My father, who passed in 2018, was the most sincerely curious individual I’ve ever known. Curious in the sense that he was unique and quirky and playful, and curious from the perspective that he wanted to learn about everyone and everything. He was a talented artist, and a gifted writer, and he was intrigued by every idea and individual. He was a student of the world, though he’d been removed from his own high school at 17 for disciplinary reasons. He dabbled in college multiple times, typically in abbreviated flares, including one final cycle supported by me and my siblings for art school in his 60s, but he never made it past earning a handful of credits. The financial needs of his family always won over his full time and attention, when he was a son and was called upon to assist his financially distressed clan with the small family grocery store, and later when he was a husband and father to me and my four siblings and the primary breadwinner for our fringe-poverty household.
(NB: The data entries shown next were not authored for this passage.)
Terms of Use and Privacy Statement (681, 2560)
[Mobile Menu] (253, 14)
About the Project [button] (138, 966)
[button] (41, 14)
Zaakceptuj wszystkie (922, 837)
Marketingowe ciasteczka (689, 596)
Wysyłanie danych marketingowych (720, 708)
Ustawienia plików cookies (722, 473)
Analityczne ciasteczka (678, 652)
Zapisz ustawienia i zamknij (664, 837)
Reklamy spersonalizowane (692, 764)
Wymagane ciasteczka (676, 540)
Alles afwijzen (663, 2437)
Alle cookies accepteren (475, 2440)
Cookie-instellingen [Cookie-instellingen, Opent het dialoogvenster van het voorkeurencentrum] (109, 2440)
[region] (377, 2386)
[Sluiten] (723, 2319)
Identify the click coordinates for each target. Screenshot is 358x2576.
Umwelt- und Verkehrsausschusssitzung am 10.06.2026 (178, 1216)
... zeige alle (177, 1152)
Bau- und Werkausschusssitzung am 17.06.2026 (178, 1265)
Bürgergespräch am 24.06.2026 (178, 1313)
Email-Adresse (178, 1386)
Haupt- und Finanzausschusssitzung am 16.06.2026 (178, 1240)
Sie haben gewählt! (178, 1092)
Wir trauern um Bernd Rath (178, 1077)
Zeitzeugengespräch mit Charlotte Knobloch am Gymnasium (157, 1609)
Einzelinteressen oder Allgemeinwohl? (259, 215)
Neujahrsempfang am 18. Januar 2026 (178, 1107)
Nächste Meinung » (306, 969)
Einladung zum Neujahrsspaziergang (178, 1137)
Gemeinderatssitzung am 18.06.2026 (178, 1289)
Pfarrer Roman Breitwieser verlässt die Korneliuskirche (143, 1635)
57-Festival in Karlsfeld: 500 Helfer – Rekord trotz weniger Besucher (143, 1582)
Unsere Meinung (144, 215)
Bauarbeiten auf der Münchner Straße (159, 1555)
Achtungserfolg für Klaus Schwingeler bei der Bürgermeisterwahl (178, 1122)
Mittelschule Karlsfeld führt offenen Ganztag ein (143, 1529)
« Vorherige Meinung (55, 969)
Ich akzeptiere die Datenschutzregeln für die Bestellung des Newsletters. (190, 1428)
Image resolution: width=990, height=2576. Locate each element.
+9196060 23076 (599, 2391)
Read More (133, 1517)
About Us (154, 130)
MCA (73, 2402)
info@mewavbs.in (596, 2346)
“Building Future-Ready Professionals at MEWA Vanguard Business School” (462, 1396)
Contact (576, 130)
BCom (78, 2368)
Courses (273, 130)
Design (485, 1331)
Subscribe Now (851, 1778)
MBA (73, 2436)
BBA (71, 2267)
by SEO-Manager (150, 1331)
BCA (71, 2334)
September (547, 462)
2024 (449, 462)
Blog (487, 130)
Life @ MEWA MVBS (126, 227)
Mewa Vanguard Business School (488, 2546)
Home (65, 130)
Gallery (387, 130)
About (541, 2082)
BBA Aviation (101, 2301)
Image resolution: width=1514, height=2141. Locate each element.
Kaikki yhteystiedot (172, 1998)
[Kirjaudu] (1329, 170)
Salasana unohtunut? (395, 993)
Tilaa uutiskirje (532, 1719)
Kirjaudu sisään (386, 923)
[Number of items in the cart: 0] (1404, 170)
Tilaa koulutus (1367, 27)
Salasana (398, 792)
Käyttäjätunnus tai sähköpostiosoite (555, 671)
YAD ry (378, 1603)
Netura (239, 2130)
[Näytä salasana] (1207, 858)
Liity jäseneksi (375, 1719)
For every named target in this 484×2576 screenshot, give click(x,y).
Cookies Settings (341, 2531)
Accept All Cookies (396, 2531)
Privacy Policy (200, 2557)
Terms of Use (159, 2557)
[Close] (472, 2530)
He was also the most natural teacher: he was just that engaging and intelligent and a passionate listener. While he never served in a professional educator role, he would have been an extraordinary pedagogue in a classroom context. It’s because of him, and the student and teacher he could have been, that I have spent my own life teaching. First to high school “dropouts” and “pushouts” in my early 20s as an undergraduate at an elite private university (the University of Notre Dame), later as a backdoor-licensed teacher to adolescents living in inner city Chicago public housing and then at a public alternative school outside Seattle, and for more than two decades as an assistant, associate, and full professor of education to future high school and middle school teachers in Cleveland, Ohio and northern Virginia.